A block of data:
════

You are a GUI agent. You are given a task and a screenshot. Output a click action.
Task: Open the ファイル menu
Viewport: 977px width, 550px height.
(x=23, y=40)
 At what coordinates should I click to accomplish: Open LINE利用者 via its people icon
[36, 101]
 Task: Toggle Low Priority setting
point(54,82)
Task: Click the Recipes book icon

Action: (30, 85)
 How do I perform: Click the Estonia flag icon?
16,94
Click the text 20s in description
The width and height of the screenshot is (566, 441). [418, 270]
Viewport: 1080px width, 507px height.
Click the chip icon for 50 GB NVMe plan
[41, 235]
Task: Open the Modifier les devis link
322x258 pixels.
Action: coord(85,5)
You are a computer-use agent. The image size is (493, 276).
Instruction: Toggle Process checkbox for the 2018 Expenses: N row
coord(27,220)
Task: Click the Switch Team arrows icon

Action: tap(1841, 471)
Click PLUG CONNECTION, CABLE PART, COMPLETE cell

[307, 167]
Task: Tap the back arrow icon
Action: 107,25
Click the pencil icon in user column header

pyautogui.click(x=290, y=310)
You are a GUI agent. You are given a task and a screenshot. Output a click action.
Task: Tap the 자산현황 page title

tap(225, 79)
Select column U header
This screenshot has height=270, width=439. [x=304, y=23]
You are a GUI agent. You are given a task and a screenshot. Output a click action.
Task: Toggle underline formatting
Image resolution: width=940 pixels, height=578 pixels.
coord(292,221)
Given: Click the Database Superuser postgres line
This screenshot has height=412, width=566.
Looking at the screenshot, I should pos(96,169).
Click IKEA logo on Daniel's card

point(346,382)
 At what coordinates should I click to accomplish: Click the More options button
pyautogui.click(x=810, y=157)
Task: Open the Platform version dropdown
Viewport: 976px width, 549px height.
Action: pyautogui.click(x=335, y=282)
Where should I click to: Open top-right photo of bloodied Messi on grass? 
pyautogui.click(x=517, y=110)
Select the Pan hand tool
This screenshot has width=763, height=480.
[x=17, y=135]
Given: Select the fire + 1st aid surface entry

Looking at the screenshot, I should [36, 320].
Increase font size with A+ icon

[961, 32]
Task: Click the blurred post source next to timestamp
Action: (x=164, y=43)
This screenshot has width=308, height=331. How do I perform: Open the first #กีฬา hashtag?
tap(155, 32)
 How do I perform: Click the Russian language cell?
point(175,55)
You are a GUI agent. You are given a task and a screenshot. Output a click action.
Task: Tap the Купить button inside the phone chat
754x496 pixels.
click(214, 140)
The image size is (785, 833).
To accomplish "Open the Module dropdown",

════

**STATED PROBLEM**: Write out every one of the lines above exactly as they appear, with no changes.

**SOLUTION TO THE EXERCISE**:
You are a GUI agent. You are given a task and a screenshot. Output a click action.
Task: Open the ファイル menu
Viewport: 977px width, 550px height.
(x=23, y=40)
 At what coordinates should I click to accomplish: Open LINE利用者 via its people icon
[36, 101]
 Task: Toggle Low Priority setting
point(54,82)
Task: Click the Recipes book icon

Action: (30, 85)
 How do I perform: Click the Estonia flag icon?
16,94
Click the text 20s in description
The width and height of the screenshot is (566, 441). [418, 270]
Viewport: 1080px width, 507px height.
Click the chip icon for 50 GB NVMe plan
[41, 235]
Task: Open the Modifier les devis link
322x258 pixels.
Action: coord(85,5)
You are a computer-use agent. The image size is (493, 276).
Instruction: Toggle Process checkbox for the 2018 Expenses: N row
coord(27,220)
Task: Click the Switch Team arrows icon

Action: tap(1841, 471)
Click PLUG CONNECTION, CABLE PART, COMPLETE cell

[307, 167]
Task: Tap the back arrow icon
Action: 107,25
Click the pencil icon in user column header

pyautogui.click(x=290, y=310)
You are a GUI agent. You are given a task and a screenshot. Output a click action.
Task: Tap the 자산현황 page title

tap(225, 79)
Select column U header
This screenshot has height=270, width=439. [x=304, y=23]
You are a GUI agent. You are given a task and a screenshot. Output a click action.
Task: Toggle underline formatting
Image resolution: width=940 pixels, height=578 pixels.
coord(292,221)
Given: Click the Database Superuser postgres line
This screenshot has height=412, width=566.
Looking at the screenshot, I should pos(96,169).
Click IKEA logo on Daniel's card

point(346,382)
 At what coordinates should I click to accomplish: Click the More options button
pyautogui.click(x=810, y=157)
Task: Open the Platform version dropdown
Viewport: 976px width, 549px height.
Action: pyautogui.click(x=335, y=282)
Where should I click to: Open top-right photo of bloodied Messi on grass? 
pyautogui.click(x=517, y=110)
Select the Pan hand tool
This screenshot has width=763, height=480.
[x=17, y=135]
Given: Select the fire + 1st aid surface entry

Looking at the screenshot, I should [36, 320].
Increase font size with A+ icon

[961, 32]
Task: Click the blurred post source next to timestamp
Action: (x=164, y=43)
This screenshot has width=308, height=331. How do I perform: Open the first #กีฬา hashtag?
tap(155, 32)
 How do I perform: Click the Russian language cell?
point(175,55)
You are a GUI agent. You are given a task and a screenshot. Output a click action.
Task: Tap the Купить button inside the phone chat
754x496 pixels.
click(214, 140)
The image size is (785, 833).
To accomplish "Open the Module dropdown",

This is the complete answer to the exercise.